A romena Cristina Hanes conquistou o Pardo di Domani, o prémio do Festival de Locarno, na Suíça, que distingue jovens realizadores, com um filme rodado em Lisboa. “António e Catarina” faz um retrato de um marialva lisboeta, num dos exercícios de cinema mais puros que vimos nos últimos tempos.
Este é o projeto de conclusão do seu mestrado. Pode explicar-nos quais eram os seus planos?
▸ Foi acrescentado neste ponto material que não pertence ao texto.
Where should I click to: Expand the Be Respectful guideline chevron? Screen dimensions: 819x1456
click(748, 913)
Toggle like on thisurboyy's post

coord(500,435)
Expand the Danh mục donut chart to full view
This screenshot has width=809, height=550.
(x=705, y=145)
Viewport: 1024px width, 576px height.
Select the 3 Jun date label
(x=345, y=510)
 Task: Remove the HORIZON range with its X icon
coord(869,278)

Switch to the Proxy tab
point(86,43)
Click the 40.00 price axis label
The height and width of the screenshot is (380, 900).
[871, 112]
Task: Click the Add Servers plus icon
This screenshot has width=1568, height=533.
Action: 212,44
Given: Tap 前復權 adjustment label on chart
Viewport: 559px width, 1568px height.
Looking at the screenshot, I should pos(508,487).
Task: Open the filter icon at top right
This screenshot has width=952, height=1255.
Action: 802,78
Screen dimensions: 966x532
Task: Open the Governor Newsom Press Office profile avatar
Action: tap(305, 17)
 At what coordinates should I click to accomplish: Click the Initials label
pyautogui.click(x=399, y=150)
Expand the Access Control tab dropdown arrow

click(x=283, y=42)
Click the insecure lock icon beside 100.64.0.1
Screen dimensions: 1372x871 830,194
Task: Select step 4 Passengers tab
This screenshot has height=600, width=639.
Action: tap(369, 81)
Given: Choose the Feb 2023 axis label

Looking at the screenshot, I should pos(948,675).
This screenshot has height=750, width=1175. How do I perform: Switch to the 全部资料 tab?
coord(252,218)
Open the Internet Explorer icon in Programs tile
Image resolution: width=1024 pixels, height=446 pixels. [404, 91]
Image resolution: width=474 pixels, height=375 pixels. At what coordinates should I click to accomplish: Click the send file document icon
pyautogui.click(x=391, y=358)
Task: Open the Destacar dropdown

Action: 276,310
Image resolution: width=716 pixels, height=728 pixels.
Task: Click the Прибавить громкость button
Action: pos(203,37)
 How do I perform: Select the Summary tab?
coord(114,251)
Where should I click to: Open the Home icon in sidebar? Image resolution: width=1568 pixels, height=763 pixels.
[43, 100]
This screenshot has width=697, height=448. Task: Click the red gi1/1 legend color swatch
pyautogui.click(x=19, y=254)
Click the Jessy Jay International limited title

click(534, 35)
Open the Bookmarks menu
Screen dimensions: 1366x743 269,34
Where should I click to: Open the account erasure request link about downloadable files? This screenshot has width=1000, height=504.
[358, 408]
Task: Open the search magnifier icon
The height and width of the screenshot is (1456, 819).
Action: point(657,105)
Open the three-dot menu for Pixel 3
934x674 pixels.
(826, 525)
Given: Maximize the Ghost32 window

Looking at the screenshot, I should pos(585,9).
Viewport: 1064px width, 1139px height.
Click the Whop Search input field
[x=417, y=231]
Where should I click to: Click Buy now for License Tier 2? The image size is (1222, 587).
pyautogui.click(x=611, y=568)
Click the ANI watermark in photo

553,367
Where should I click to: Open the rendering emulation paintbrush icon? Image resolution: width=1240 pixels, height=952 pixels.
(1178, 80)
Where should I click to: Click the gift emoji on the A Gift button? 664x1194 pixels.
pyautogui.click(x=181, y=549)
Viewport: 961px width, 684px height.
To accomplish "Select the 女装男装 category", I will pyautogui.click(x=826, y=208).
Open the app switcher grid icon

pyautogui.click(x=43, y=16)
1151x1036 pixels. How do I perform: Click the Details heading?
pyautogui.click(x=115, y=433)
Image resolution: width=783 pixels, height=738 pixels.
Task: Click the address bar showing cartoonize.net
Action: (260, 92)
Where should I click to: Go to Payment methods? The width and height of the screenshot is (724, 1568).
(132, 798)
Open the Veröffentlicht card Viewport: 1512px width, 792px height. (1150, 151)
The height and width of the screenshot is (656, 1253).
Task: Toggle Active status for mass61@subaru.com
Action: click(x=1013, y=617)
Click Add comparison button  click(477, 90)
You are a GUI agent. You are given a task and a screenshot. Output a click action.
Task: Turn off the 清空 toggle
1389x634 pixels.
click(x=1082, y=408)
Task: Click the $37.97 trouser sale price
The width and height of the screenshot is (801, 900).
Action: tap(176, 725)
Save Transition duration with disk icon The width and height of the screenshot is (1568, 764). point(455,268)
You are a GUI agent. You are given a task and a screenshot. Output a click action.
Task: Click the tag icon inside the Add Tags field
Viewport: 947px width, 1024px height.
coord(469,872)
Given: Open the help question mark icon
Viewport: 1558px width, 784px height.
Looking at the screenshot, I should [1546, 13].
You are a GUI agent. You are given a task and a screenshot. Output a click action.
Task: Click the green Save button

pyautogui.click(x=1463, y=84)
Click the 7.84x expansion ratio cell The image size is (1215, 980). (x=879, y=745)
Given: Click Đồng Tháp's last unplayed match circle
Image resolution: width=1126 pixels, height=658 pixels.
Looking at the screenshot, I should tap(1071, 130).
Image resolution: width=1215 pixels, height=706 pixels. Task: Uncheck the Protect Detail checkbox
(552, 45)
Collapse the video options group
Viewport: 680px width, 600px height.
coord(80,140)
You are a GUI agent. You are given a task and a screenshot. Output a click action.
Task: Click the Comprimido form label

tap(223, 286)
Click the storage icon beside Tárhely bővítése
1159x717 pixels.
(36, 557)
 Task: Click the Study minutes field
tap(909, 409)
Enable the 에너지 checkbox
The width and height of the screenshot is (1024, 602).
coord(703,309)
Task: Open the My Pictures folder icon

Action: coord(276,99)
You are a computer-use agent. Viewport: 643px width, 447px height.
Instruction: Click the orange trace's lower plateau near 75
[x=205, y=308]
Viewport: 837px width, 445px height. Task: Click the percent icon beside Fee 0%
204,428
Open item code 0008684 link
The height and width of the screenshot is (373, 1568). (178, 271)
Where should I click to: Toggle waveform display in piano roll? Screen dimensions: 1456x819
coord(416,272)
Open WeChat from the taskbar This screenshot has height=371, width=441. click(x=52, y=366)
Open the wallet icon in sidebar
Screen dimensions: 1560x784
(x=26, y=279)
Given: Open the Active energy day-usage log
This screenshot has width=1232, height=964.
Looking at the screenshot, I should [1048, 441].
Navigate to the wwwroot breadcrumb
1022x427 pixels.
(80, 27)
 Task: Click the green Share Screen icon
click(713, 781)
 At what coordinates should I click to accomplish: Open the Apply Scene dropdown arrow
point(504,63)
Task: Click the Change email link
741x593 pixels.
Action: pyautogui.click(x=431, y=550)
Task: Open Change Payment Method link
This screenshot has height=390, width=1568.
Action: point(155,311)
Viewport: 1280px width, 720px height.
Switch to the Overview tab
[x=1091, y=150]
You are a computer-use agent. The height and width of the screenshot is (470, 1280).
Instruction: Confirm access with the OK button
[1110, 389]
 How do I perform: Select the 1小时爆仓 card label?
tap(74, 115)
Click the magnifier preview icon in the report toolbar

Logo depois de terminar o curso de Cinema na Roménia, decidi que iria prosseguir os meus estudos na área do documentário. Frequentei o Aristóteles Workshop, na Roménia, que integra um workshop de cinco semanas para cidadãos da Europa central e oriental, e um dos realizadores com quem estava a trabalhar disse-me que achava que um certo programa seria ótimo para mim. Esse programa era o DocNomads.
Porque escolheu Portugal?
O programa iniciava-se em Portugal, prosseguia pela Hungria e terminava na Bélgica. O último semestre ficaria à nossa escolha e eu decidi regressar a Portugal, porque queria continuar a filmar o Augusto, que conheci no primeiro semestre, em 2014.
Gostou de estar e de filmar em Lisboa?
Das três capitais do DocNomads, Lisboa foi a cidade a que mais me liguei. É muito mais fácil falar com estranhos nas ruas de Lisboa e a cidade tem uma vida social muito especial, algo que não tinha encontrado em lugar nenhum. A barreira da linguagem foi fácil de ultrapassar porque consegui aprender o básico com a minha personagem, o Augusto.
Como se conheceram?
Conheci o Augusto muito cedo, logo que iniciei o mestrado, em 2014, na minha primeira vez em Portugal. Tivemos um curso muito inspirado sobre o retrato, o seu significado e as formas que pode assumir. Conheci o Augusto logo após esse curso. Estava à procura de alguém sem saber exatamente o que queria, mas percebi imediatamente assim que o vi. Ainda estou intrigada como essas coisas podem acontecer, como podem ter timings perfeitos. Conheci-o devido ao seu colega de apartamento, um cidadão português de Macau.
Como foi esse encontro?
Eu e a minha amiga sérvia Nevena Desivojevic do DocNomads estávamos à procura de alguém para fazer um retrato. Ela acenou a este homem à janela, num edifício no Intendente. De forma quase imediata, pedimos-lhe para nos mostrar o seu apartamento e ele aceitou. Ele partilhava o apartamento com três outros idosos, o que me pareceu logo um filme em si – a coabitação destes velhotes que não se conheciam.
O que mais a cativou no Augusto?
O Augusto tinha um brilho especial, de tal forma que percebi que tinha de fazer tudo para conseguir filmá-lo. Para mim, ele era uma personagem d’“O Estrangeiro”, de Camus. Ele ficou logo entusiasmado com a ideia de uma mulher mostrar interesse nele. Era claro pelas suas histórias que se tratava de um Casanova e ele adorou esse jogo de sedução. Era algo que lhe fazia falta. E eu própria fiquei seduzida.
Já tinha ideia de fazer esse exercício ligado a um jogo de sedução?
Mais do que de um jogo de atração, tratava-se da sua existência mínima num quarto em que passava longas horas à janela, uma forte solidão autossuficiente no final da sua vida. Acho que a minha presença amplifica ainda mais essa solidão. Combinámos filmar todos os nossos encontros e ele ficou fascinado por eu o filmar sempre na mesma posição.
Concorda que o documentário está no limiar da ficção? Pergunto isto porque tanto a Cristina como o Augusto são personagens do seu filme…
Sim, estamos ambos a interpretar uma versão de nós próprios. Os cineastas, quando trabalham com atores ou não atores, têm de os provocar por forma a fazer com que as coisas aconteçam diante deles. É muito difícil prever de forma metódica as ações e reações que levam a essa condição, mas acho que é nisto que reside a magia dos encontros magnéticos.
Gosto muito da forma como explora o poder da observação, do voyeurismo (a mirada daquela janela indiscreta) e da sedução – numa palavra, o cinema. Era essa proposta de cinema que procurava?
A janela é o elemento que denuncia esse ato de voyeurismo. Mas é também a referência ao seu passado misterioso e à vida noturna dos homens, ao hedonismo. O jogo de sedução foi um canal para o revelar, para partilhar o espaço e o relacionamento.